We walked on – sad that our day together was about to come to a close.

We strolled to a nearby neighborhood where Angela wanted to take us to get a Canadian dish called poutine – a dish of French fries, smothered in gravy and sprinkled with cheese.  I was stuffed, exhausted, weary, wanted to lay down and at that point, the sidewalk was looking pretty comfy. But we squeezed one more run out of ourselves and found the pub and settled in for the last snack and last drink of a very fulfilling and unforgettable day with Angela, our French-speaking angel.

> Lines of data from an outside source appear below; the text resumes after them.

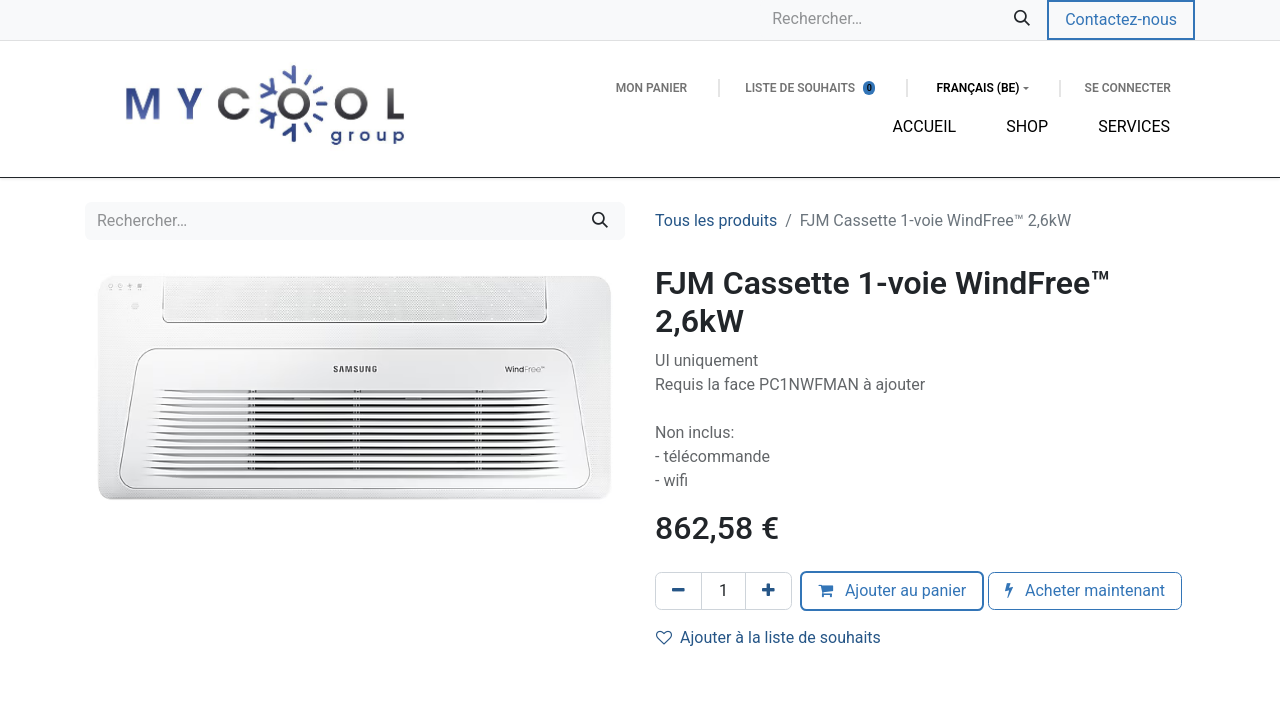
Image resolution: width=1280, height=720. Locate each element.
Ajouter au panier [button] (892, 590)
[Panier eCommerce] (651, 88)
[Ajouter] (768, 591)
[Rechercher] (1022, 19)
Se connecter (1128, 88)
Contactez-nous (1121, 19)
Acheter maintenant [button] (1085, 590)
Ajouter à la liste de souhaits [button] (768, 637)
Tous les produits (716, 220)
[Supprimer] (678, 591)
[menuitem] (925, 127)
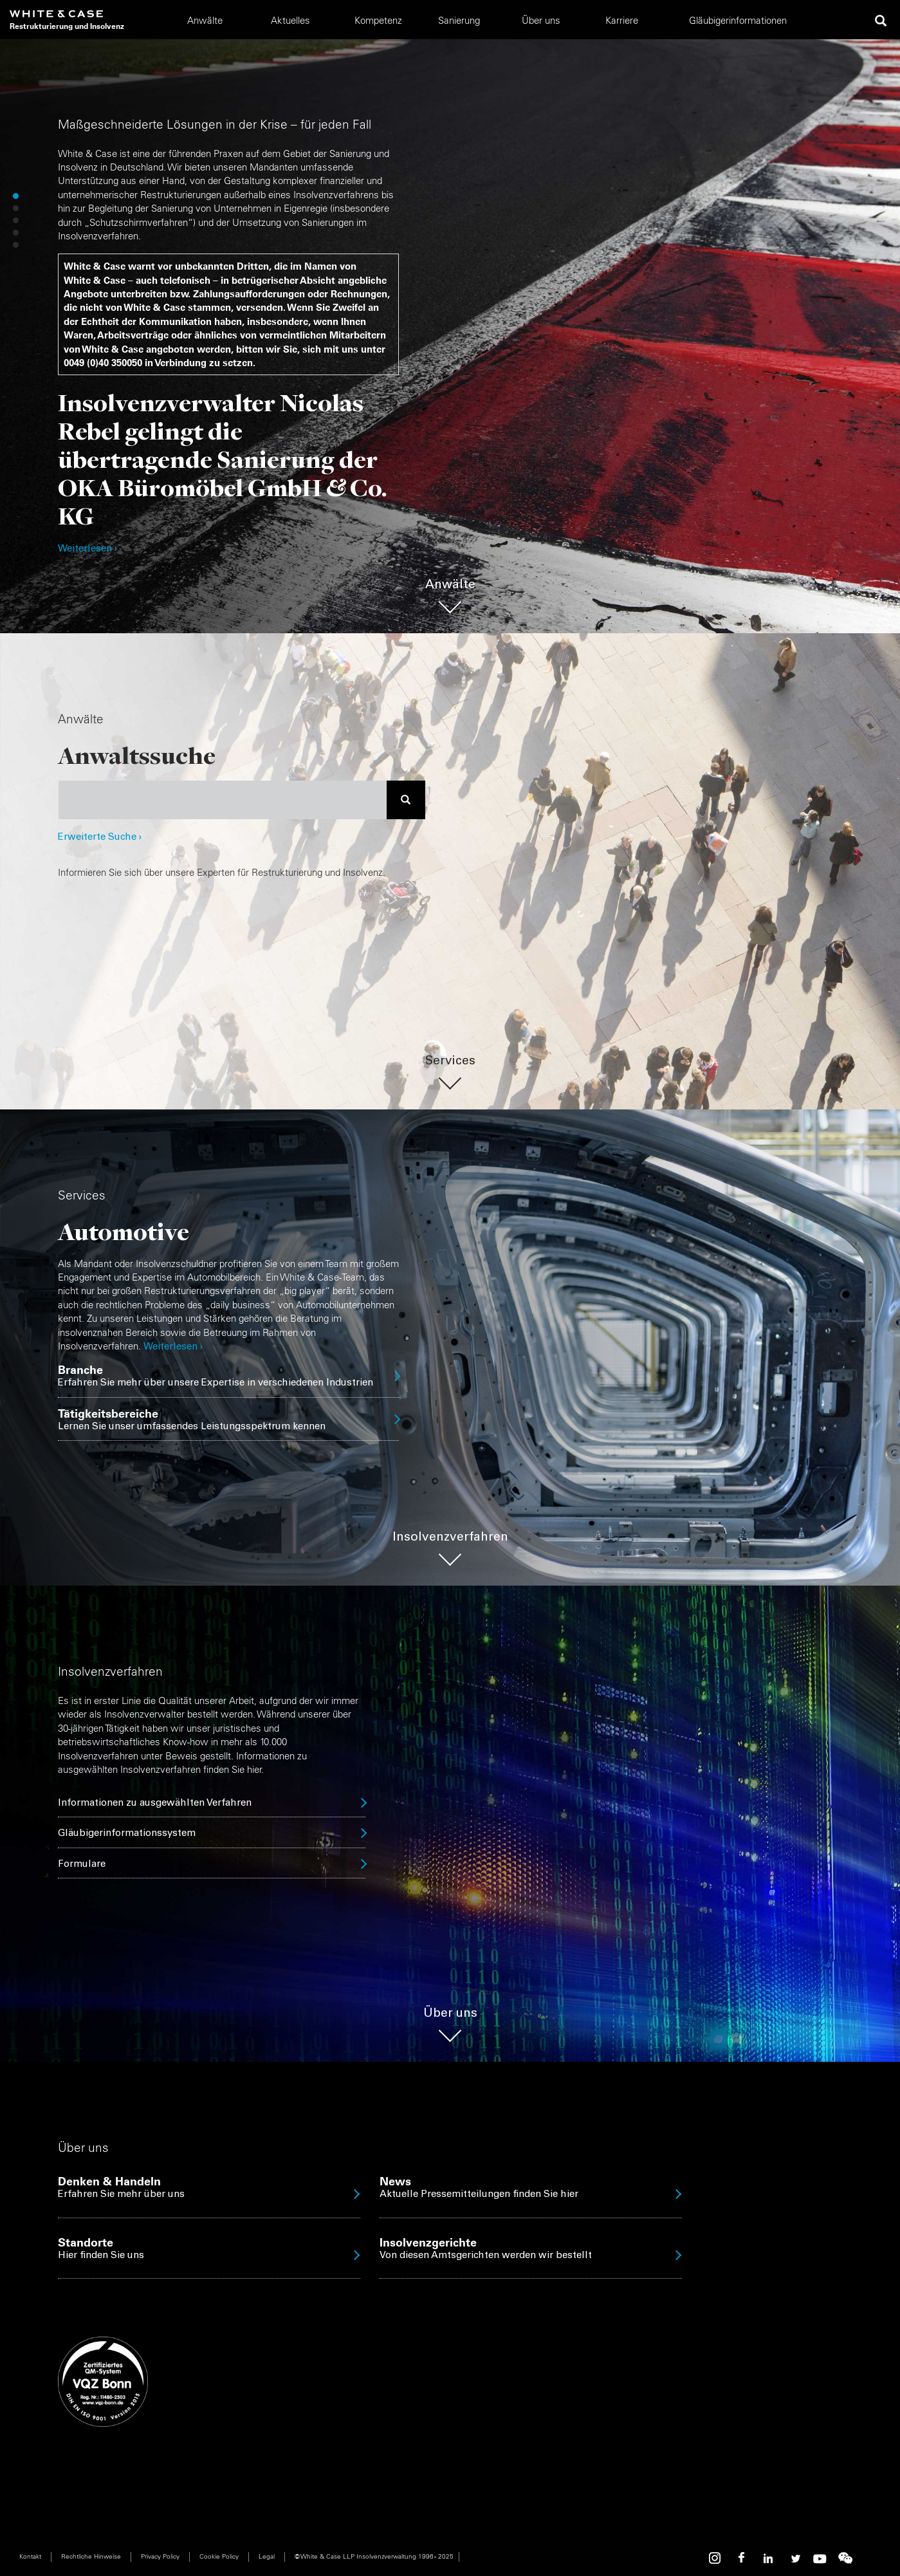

Next Post: Food.  Lots and lots and lots of food.  And maybe the Louvre.



Filed under General Hoo-Ha

3 responses to “Rubes in Paris: Yelling in French and Tattooed, Harley-Driving Cooks

  1. Becky McGrew

    Food sounds and looks amazing, but of course! 😉 I adore that building owners there are not afraid of color!

  2. Hi there,
    I’ve just found your blog – and boy am I excited! I’ve been reading through your old posts (the trip to Chambord/Chenonceau/Mt St Michel was a great one; those dogs oh my!). Your blog is so entertaining and interesting for a francophone like myself. I can’t wait to follow your latest posts throughout the rest of the year.